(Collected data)
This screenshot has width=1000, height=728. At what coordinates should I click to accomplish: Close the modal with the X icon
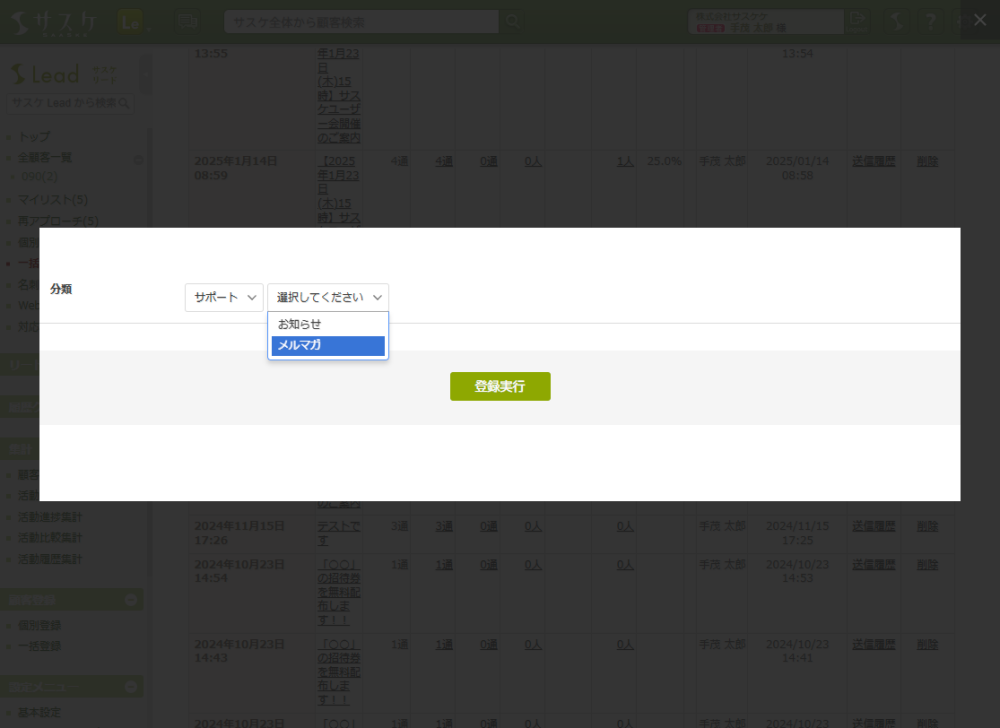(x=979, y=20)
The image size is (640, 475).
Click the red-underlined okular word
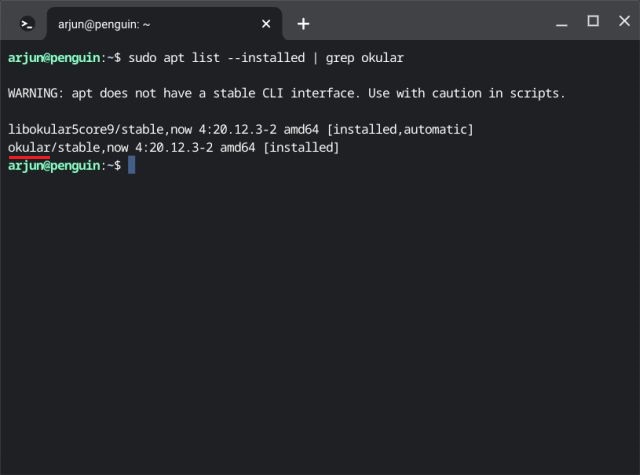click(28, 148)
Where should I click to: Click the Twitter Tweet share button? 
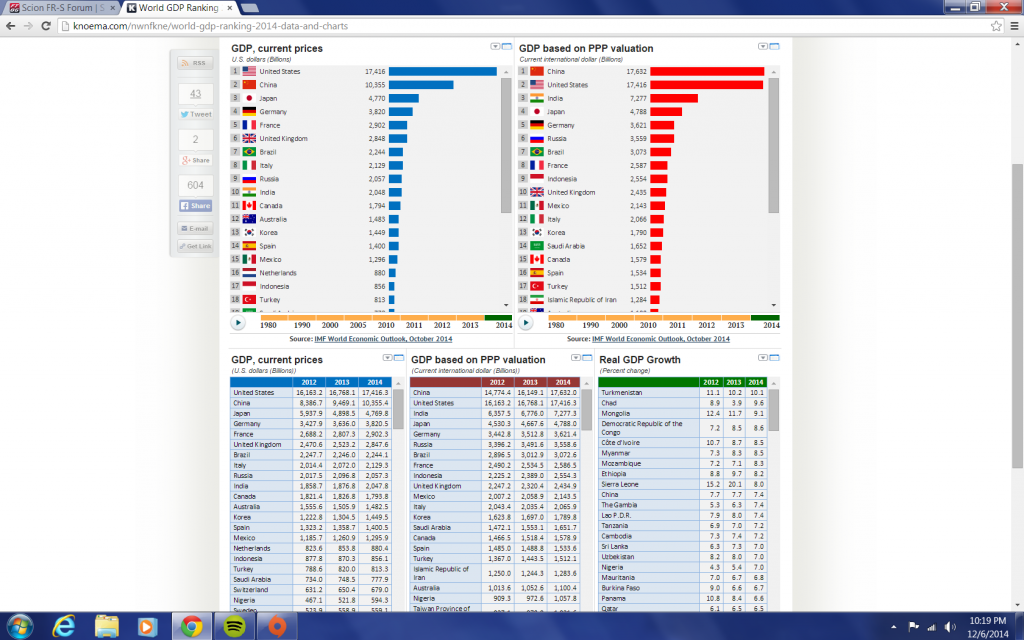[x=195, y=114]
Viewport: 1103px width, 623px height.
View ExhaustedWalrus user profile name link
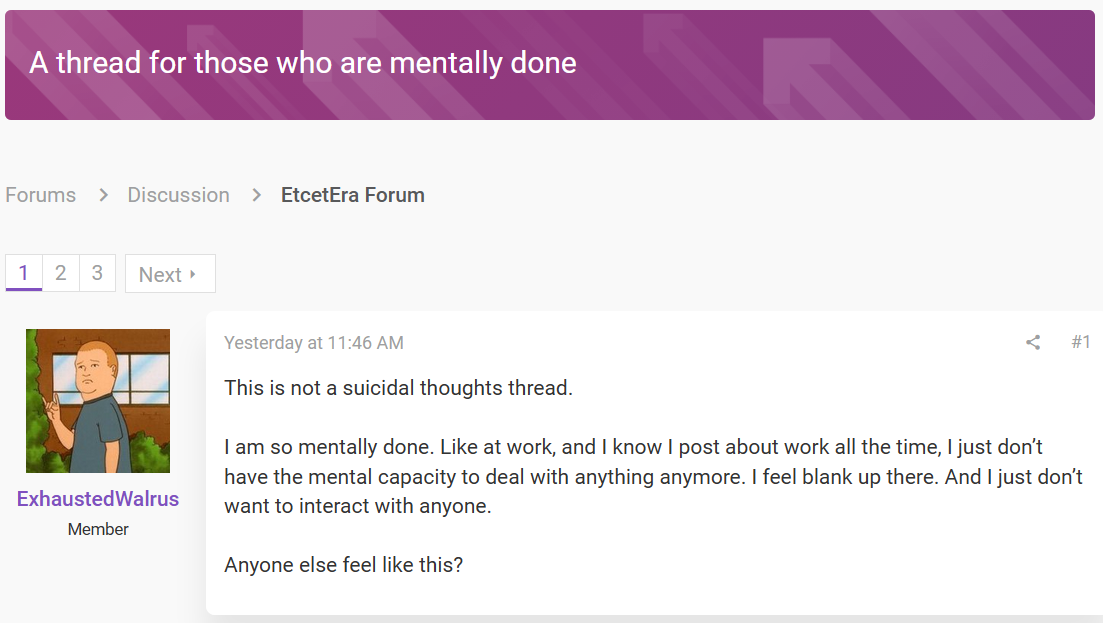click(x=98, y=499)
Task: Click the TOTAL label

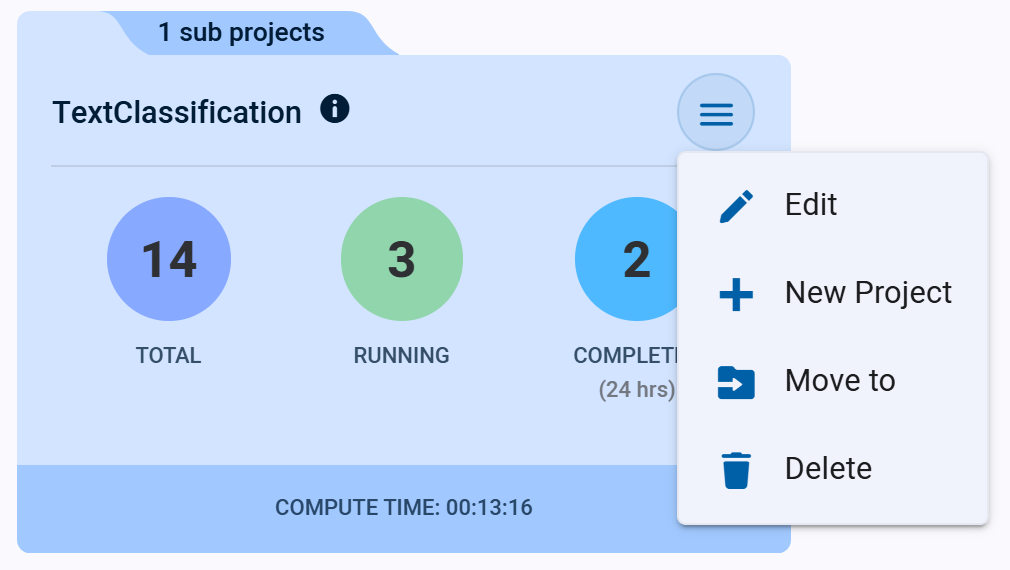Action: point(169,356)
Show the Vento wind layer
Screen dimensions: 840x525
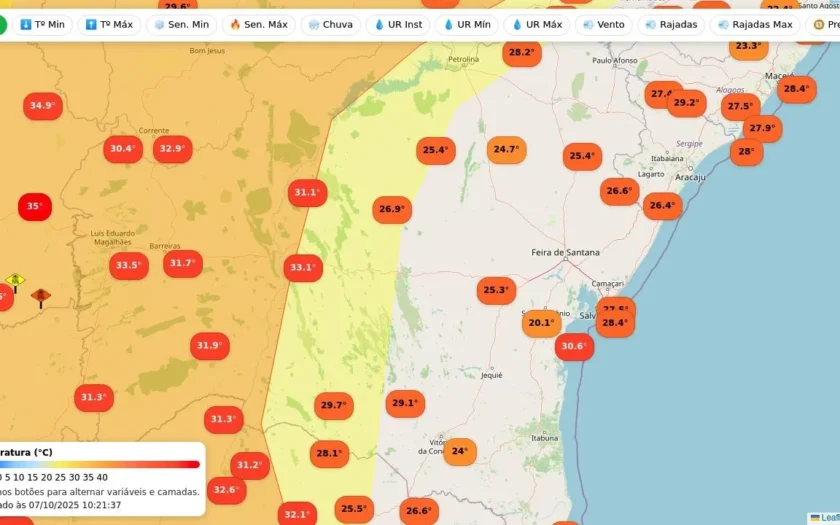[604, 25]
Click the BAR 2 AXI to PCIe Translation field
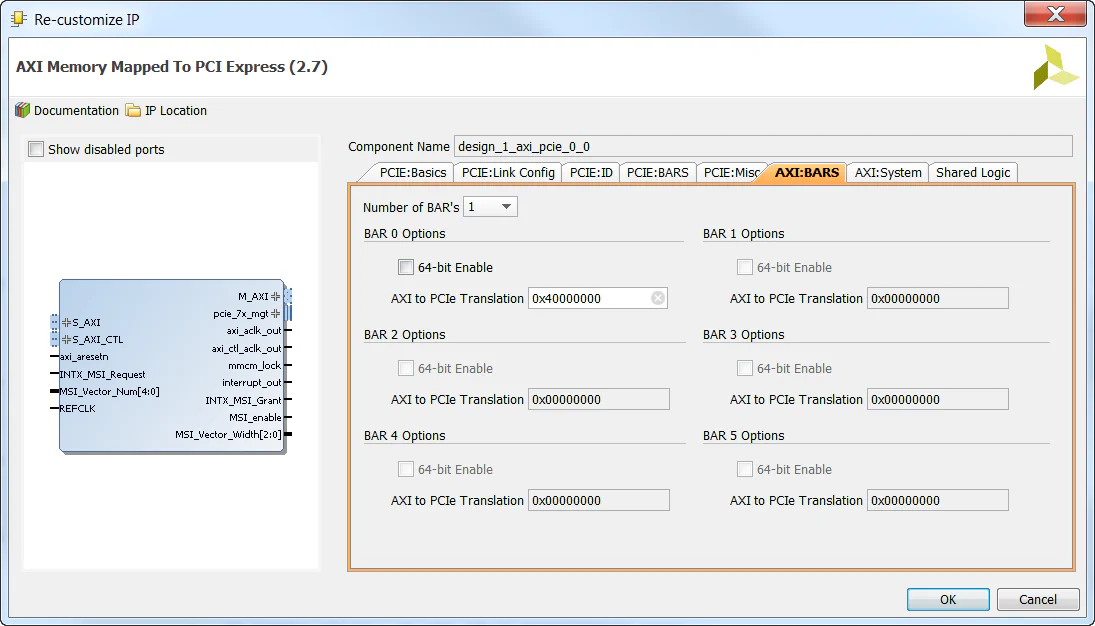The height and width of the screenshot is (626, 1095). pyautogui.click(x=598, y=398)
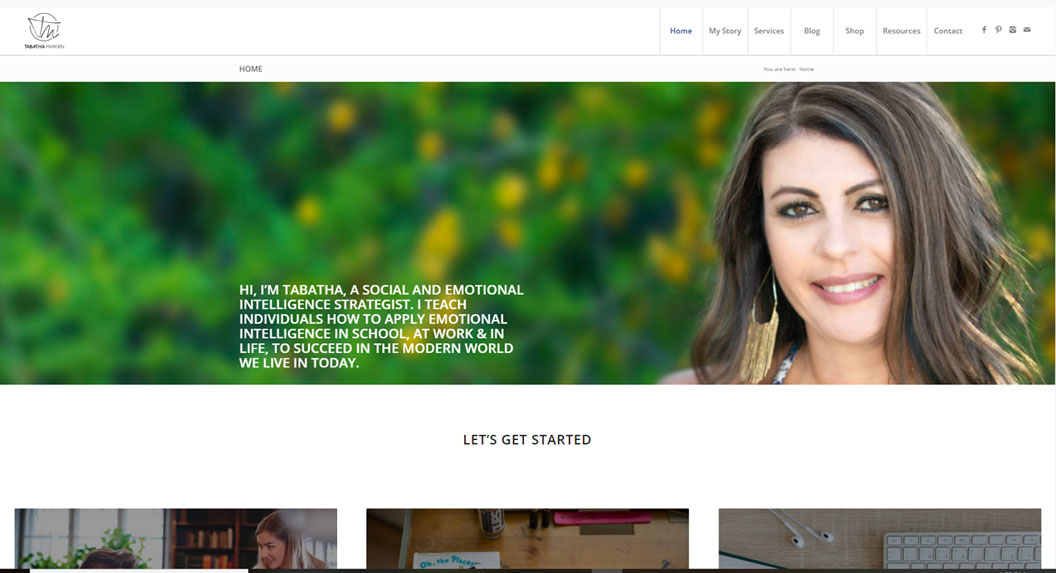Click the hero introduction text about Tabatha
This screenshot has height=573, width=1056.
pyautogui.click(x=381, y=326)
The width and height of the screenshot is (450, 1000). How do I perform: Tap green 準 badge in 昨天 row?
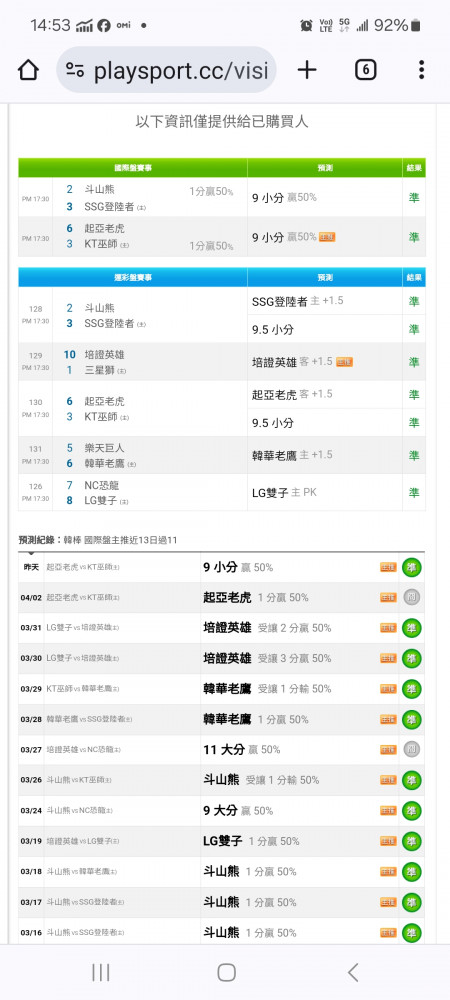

# Task statement
I would like an exact copy of the lines from the one holding "Click the BAR 2 AXI to PCIe Translation field" through the last line of the entries above, with the pictures left out.

# Task output
Click the BAR 2 AXI to PCIe Translation field
The height and width of the screenshot is (626, 1095). pyautogui.click(x=598, y=398)
Click the hero introduction text about Tabatha
This screenshot has height=573, width=1056.
pyautogui.click(x=381, y=326)
The width and height of the screenshot is (450, 1000). How do I perform: Tap green 準 badge in 昨天 row?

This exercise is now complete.